The Department of the Treasury on Friday announced first-of-their-kind sanctions against virtual currency mixer for its alleged role in a significant virtual currency heist carried out by a North Korean state-sponsored cyber hacking group.

Blender was designated by the Office of Foreign Assets Control after it processed more than $20.5 million of the illicit proceeds seized by the Lazarus Group during its March 23 heist, the Treasury stated. Lazarus Group is believed to have stolen approximately $620 million, the largest virtual currency heist to date.

“Today, for the first time ever, Treasury is sanctioning a virtual currency mixer,” said Under Secretary of the Treasury for Terrorism and Financial Intelligence Brian Nelson in a press release. “Virtual currency mixers that assist illicit transactions pose a threat to U.S. national security interests.
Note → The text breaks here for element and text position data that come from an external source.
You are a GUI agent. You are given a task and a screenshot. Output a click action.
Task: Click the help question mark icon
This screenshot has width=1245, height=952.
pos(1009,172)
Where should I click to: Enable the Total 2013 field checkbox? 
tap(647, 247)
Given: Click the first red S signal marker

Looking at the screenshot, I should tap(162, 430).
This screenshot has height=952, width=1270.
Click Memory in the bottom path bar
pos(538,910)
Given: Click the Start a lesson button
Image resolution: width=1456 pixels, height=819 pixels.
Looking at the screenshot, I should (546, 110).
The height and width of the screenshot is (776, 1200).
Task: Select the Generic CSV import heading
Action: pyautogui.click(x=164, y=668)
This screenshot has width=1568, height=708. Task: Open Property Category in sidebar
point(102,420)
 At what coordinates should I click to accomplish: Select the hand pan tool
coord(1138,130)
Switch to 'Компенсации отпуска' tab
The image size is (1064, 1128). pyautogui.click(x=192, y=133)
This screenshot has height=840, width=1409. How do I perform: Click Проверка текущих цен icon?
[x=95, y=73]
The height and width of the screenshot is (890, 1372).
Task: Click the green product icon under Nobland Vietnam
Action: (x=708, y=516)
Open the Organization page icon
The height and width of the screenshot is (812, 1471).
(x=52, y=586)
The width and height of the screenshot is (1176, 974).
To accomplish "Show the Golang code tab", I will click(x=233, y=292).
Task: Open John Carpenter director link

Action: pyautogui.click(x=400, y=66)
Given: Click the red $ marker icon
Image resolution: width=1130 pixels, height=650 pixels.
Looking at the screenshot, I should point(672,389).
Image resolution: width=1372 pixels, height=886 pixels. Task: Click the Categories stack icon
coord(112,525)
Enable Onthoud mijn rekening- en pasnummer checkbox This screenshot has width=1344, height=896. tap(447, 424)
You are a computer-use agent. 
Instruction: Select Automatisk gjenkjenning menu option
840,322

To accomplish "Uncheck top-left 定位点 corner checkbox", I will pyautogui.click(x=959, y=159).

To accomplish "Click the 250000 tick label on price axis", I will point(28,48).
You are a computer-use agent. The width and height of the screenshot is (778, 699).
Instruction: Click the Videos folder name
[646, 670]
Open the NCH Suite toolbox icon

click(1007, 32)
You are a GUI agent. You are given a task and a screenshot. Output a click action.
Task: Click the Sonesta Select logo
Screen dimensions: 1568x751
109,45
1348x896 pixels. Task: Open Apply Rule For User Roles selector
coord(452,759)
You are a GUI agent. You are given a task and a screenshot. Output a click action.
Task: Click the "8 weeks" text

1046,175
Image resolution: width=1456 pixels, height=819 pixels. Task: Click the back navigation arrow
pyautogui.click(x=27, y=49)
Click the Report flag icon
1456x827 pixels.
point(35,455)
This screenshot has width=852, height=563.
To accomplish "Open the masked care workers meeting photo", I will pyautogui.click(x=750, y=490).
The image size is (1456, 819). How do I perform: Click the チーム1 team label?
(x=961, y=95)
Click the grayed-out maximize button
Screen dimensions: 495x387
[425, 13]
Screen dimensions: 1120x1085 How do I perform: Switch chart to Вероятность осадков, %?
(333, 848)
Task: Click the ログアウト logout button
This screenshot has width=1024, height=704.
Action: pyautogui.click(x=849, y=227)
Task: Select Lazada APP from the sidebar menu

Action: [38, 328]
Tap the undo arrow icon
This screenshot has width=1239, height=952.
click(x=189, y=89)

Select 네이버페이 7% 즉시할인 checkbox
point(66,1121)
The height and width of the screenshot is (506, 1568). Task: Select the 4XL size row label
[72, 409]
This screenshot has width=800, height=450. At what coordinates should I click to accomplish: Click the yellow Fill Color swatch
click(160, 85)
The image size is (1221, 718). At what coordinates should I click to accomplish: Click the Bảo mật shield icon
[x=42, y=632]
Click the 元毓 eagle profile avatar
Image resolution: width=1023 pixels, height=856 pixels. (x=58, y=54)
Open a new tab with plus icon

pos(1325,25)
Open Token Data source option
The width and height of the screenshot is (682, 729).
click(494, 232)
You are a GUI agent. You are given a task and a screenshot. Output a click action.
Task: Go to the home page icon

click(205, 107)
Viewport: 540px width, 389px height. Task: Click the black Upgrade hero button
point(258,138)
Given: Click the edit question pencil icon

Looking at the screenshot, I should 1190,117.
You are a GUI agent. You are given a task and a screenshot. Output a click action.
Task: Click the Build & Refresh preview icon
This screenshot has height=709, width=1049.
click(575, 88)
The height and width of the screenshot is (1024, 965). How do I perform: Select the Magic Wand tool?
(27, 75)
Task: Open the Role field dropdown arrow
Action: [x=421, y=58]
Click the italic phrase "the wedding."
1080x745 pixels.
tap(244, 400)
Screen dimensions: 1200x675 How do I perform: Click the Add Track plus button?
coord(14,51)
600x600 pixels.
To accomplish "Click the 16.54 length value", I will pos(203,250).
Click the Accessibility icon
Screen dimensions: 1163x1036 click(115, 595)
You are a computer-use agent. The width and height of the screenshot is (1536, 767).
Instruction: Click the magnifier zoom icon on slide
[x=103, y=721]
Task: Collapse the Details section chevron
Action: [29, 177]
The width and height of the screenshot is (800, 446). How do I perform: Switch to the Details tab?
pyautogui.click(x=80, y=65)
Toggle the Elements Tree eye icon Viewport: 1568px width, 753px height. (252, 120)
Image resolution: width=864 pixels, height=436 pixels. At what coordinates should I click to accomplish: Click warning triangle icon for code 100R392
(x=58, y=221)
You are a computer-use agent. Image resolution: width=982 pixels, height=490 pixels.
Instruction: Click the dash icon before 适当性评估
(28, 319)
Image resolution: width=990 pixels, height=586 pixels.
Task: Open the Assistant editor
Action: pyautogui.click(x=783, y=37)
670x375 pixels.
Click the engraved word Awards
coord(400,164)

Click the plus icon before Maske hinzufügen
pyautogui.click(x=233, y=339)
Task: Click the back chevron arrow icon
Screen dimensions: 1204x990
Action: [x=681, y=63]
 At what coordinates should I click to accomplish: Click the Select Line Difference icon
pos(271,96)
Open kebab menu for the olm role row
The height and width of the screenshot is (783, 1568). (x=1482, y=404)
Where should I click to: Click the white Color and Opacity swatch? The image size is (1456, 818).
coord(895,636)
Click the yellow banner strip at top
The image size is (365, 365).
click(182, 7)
We are taking action against illicit financial activity by the DPRK and will not allow state-sponsored thievery and its money-laundering enablers to go unanswered.”

The Treasury has been aggressive in levying sanctions in the virtual currency space over the last year, starting with the landmark designation of Russian exchange platform SUEX OTC in September for facilitating payments for at least eight ransomware variants. The efforts are part of a crackdown on the services utilized by cybercriminals to carry out their misdeeds.

The Treasury on Friday also announced the identification and blocking of four virtual currency wallet addresses used by the Lazarus Group in its alleged heist.